Ainsi, le barista formé à l’université finira probablement par trouver un bon emploi et par avoir des revenus nettement plus élevés à long terme. Et, à vrai dire, je n’oserai jamais dévaloriser la profession de barista comme le fait le discours ambiant : nombreux sont ceux qui semblent adorer leur travail et, grâce à leur diplôme universitaire, certains en ont même fait un commerce lucratif.

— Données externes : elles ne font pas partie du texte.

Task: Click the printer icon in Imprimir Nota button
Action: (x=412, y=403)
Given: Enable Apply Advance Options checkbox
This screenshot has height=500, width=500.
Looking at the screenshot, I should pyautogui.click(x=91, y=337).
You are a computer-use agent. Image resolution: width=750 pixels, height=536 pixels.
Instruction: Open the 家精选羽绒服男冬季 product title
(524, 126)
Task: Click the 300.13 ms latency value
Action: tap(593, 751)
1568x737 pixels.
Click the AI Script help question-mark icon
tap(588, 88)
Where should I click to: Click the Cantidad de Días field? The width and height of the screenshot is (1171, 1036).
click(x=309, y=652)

Au-delà de la compétitivité économique, les diplômés universitaires que je rencontre lors de collations des grades ont reçu le nécessaire pour mener une vie heureuse et enrichissante. Si nous avons bien fait notre travail d’éducateurs, nous leur avons appris à développer leur esprit critique et analytique, à percevoir une situation dans son ensemble et à continuer à apprendre. Ils sont curieux et ouverts d’esprit. Leur vie n’en sera que meilleure, tout comme notre société, car leur réflexion stimulera l’innovation et la création de stratégies de réconciliation, en plus de nous aider à comprendre et à accepter le changement.

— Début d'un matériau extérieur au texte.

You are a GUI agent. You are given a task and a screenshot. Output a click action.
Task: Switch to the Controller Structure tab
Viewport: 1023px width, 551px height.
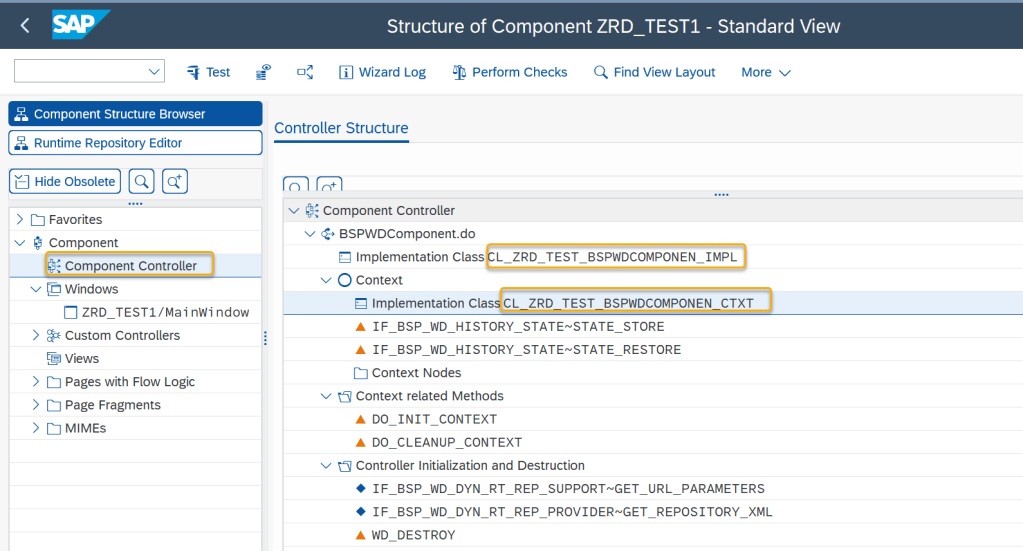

Je peux faire de telles affirmations en toute confiance, car j’ai souvent la chance de revoir des diplômés des années après la fin de leurs études. Ils viennent me voir lors de réunions d’anciens et de conférences ou même, vous l’avez deviné, au café local. Année après année, ils me disent tous, sans exception, à quel point leur formation universitaire leur a été utile. Ils ne font pas toujours ce qu’ils avaient prévu au départ, mais les compétences qu’ils ont acquises à l’université les ont aidés à trouver leur voie vers la réussite professionnelle. Certains font exactement ce pour quoi ils ont été formés et transmettent à présent leur savoir à ceux qui souhaitent exercer la même profession, tandis que d’autres suivent de nouveaux cours pour mettre leurs connaissances à jour. Parfois, leurs enfants suivent leurs traces ou ont un parcours diamétralement opposé.
Je n’ai encore jamais rencontré de diplômé affirmant que son passage à l’université avait été une perte de temps. Si cela m’arrivait, je saurais que nous avons laissé tomber cette personne, car la mission de l’université est de développer le potentiel de ses étudiants et non de le gaspiller.
Comme je le rappelle aux groupes de diplômés à qui je m’adresse lors des collations des grades, j’espère que leurs années à l’université n’auront pas, en fait, été « les plus belles de leur vie ». J’aimerais tellement mieux que, grâce aux compétences et aux connaissances acquises pendant leurs études, leurs meilleurs moments soient encore à venir.
Bien sûr, je ne peux pas en dire autant, car j’ai passé les meilleures années de ma vie ici même, à l’université… mais seulement parce que je n’en suis jamais vraiment parti!